Losing and gaining weight in the emotional maelstrom of COVID-19

Losing and gaining weight in the emotional maelstrom of COVID-19

Pandemic stress is taking its toll. And in an irony not lost on scientists, some of the effects of that stress is making many people more susceptible to the ravages of COVID-19.

An American Psychological Association “Stress in America” poll shows the pandemic is playing havoc with our weight. Some are putting on the pounds — in fact, a lot of them. And others are losing far too much weight.

Oh, yeah — too many folks are also drinking too much.
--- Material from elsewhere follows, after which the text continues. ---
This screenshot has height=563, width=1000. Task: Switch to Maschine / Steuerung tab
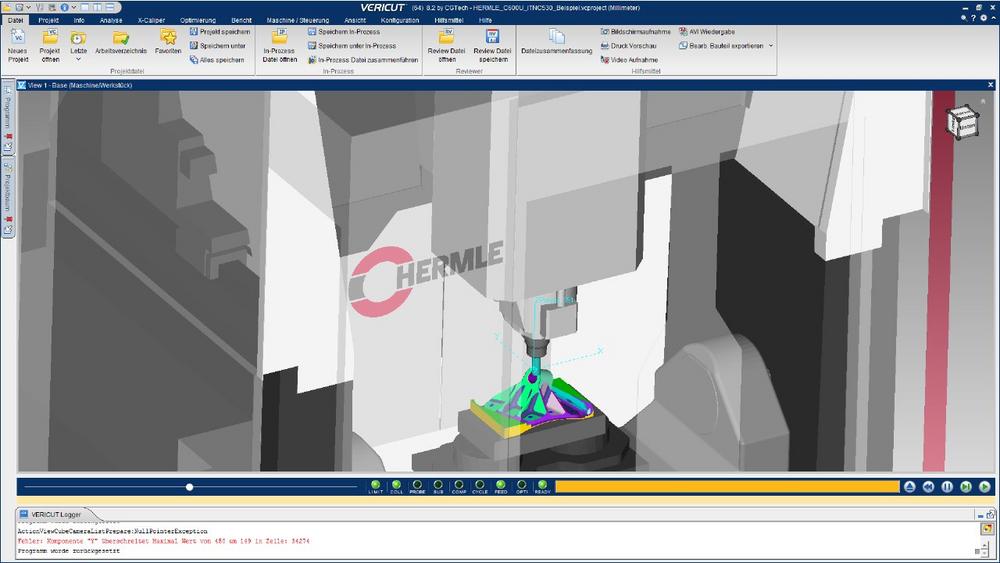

A survey of over 3,000 adults taken in late February found 42% of the respondents reported gaining an average of 29 pounds since early 2020, when the coronavirus first hit the U.S. And one in 10 of those tell pollsters they gained at least 50 pounds, or nearly a pound a week.

For others, the stress is apparently causing a lack of appetite. Researchers say 18% of the respondents reported an average loss of 26 pounds. And a third of those polled say they are getting less sleep. In addition, nearly a quarter are drinking more in order to get through pandemic stress.

The bottom line is that many of us are neglecting our health in the age of COVID-19. Indeed, nearly half of those quizzed have even canceled health care appointments, a bad idea, crisis or not.

The researchers behind this poll say the results make them concerned that prolonged stress, grief and isolation amounts to a secondary crisis that will have serious mental and physical health implications for years.

They also note it’s important to recognize their findings show a disproportionate effect on certain groups, including Black Americans and Hispanics.

It’s always a good idea to look after yourself. That’s especially true now.